What to produce:
Look at each line of the listing. Copy those that hold the string "versions".

Extracted information Start Marker

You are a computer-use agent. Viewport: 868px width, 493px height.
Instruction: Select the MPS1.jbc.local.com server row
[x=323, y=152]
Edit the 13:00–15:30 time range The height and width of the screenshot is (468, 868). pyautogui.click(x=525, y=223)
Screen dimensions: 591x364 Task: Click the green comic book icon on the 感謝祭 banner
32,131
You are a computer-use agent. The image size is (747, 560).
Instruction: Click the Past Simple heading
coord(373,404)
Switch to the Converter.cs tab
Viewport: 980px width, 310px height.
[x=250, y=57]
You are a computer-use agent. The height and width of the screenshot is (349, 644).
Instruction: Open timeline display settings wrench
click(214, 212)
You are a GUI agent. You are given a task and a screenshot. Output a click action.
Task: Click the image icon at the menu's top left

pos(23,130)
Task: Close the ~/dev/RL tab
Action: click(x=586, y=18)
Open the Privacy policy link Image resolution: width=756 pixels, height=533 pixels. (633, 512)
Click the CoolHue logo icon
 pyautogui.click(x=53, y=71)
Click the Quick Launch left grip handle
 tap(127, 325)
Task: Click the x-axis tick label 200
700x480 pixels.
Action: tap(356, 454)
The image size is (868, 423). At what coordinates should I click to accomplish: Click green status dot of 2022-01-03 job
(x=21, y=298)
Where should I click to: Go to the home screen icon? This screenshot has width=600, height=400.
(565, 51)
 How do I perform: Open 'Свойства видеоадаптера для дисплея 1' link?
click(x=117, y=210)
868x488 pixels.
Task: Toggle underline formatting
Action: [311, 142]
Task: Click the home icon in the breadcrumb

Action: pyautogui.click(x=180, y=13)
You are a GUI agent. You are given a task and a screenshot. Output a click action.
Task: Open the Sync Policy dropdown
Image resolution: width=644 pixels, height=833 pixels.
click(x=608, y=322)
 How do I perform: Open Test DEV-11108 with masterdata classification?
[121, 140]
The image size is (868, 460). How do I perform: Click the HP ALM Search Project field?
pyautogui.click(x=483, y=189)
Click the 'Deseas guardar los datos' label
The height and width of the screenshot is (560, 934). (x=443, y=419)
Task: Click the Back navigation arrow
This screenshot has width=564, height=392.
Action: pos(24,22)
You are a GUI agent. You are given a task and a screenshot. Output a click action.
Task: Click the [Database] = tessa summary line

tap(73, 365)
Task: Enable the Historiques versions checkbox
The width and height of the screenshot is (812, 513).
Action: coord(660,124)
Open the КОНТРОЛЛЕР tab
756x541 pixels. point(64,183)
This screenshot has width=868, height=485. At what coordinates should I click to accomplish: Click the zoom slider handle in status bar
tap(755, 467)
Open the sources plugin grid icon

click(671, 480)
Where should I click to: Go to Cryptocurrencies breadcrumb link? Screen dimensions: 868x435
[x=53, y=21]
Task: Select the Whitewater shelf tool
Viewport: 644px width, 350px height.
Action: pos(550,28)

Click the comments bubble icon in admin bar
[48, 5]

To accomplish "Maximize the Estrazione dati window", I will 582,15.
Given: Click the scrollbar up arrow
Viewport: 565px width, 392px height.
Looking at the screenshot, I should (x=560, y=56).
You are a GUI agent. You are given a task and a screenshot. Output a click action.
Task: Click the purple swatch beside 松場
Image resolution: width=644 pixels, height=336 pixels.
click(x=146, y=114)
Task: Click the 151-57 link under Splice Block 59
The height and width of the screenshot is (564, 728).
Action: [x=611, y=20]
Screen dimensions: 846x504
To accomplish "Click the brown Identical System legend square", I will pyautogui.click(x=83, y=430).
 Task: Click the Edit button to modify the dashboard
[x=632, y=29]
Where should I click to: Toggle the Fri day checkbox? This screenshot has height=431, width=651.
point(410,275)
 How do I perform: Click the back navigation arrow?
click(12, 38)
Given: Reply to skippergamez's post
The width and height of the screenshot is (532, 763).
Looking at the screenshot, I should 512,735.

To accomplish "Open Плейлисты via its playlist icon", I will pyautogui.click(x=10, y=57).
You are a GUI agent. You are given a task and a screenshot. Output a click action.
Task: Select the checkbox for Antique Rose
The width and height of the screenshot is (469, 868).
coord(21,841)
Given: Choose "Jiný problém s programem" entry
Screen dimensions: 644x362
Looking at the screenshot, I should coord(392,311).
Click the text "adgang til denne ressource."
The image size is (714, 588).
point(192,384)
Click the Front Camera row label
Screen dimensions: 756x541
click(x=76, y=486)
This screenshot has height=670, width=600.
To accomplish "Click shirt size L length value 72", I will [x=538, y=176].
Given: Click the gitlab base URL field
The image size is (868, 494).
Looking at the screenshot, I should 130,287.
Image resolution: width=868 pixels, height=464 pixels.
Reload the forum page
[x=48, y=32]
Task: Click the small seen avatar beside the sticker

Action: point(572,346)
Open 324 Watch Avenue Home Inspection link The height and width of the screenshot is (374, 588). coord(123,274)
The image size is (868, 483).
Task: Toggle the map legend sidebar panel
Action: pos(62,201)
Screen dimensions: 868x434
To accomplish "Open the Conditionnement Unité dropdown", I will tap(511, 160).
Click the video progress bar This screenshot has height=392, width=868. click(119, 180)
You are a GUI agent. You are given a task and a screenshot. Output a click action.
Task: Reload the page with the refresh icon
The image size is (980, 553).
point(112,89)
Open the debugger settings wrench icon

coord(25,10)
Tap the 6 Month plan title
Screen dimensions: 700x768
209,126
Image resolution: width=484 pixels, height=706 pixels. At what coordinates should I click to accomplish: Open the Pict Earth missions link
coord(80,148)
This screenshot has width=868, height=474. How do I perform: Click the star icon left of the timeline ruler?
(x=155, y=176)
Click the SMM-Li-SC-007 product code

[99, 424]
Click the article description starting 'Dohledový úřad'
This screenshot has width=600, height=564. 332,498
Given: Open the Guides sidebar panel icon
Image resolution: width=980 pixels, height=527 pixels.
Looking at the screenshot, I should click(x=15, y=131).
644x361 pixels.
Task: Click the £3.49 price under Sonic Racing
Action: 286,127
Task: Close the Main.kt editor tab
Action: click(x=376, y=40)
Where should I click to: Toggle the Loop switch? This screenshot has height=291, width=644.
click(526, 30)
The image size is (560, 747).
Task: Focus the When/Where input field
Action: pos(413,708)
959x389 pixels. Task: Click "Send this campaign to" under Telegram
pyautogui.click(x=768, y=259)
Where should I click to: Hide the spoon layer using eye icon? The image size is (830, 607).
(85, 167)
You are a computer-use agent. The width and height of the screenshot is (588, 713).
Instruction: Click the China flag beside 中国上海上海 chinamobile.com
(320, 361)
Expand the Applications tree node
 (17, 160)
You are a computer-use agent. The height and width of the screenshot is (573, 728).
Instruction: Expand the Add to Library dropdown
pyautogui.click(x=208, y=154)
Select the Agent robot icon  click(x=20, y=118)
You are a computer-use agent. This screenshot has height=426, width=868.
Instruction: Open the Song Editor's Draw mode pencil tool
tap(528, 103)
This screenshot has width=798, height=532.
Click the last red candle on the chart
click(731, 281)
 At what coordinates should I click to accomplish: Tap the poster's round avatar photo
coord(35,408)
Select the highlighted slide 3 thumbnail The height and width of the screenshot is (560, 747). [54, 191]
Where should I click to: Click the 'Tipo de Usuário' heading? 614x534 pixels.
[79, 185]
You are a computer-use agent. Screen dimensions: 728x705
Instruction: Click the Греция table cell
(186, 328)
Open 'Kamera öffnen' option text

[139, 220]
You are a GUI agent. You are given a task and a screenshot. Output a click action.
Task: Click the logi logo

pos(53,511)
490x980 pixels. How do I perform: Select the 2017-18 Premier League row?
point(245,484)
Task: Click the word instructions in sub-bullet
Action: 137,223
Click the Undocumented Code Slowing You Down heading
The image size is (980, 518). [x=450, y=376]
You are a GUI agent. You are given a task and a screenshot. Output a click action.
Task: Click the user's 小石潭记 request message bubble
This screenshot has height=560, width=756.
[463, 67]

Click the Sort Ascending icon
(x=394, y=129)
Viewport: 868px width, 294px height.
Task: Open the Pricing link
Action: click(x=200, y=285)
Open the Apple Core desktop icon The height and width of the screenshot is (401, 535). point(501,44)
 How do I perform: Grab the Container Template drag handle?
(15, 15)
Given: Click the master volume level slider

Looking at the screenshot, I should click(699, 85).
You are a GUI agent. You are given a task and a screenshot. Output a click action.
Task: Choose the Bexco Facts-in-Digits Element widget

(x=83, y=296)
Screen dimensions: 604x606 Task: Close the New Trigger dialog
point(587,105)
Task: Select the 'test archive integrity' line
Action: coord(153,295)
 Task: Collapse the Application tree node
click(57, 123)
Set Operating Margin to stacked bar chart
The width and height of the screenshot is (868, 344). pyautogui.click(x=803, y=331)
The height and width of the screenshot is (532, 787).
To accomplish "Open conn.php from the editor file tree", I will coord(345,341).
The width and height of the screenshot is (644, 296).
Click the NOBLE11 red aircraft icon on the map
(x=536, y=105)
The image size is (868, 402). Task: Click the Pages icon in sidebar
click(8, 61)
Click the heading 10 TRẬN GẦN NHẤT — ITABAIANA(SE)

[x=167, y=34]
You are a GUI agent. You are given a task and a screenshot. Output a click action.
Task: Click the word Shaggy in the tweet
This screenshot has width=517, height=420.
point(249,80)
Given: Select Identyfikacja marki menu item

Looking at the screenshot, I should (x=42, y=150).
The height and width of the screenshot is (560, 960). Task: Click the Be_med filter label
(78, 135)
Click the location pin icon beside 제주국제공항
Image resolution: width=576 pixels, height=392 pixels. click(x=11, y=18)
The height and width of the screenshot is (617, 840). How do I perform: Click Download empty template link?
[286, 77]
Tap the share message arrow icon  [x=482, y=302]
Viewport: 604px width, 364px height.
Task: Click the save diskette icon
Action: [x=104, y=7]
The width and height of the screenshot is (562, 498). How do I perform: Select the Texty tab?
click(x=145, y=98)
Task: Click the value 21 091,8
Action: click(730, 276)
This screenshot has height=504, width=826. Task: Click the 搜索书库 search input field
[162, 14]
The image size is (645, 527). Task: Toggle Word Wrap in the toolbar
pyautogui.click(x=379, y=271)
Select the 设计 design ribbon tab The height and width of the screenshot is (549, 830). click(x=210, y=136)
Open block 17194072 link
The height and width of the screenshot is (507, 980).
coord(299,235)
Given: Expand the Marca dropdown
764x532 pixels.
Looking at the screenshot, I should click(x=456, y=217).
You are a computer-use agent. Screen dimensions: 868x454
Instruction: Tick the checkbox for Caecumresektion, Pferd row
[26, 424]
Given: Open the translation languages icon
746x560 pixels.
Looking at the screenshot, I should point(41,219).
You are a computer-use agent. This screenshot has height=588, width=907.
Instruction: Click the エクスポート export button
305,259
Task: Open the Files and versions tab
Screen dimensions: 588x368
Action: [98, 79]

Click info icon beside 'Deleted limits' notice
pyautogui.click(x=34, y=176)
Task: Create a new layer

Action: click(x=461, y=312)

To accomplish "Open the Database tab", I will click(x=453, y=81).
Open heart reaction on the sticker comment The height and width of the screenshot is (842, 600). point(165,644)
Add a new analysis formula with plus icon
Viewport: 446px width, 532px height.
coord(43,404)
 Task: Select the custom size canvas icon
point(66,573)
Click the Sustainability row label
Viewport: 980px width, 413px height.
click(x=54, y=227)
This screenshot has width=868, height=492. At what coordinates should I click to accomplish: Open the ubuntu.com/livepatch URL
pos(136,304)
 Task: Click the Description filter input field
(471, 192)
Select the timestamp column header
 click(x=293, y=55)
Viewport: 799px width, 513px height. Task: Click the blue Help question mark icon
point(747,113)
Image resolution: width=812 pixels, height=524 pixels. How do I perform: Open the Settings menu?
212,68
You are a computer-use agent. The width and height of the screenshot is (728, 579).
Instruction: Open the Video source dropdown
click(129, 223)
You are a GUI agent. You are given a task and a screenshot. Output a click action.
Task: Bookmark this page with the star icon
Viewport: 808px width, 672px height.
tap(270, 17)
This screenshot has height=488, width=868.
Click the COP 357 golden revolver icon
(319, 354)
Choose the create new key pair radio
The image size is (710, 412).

Extracted information End Marker

Response to this exercise:
Task: Enable the Historiques versions checkbox
Task: Open the Files and versions tab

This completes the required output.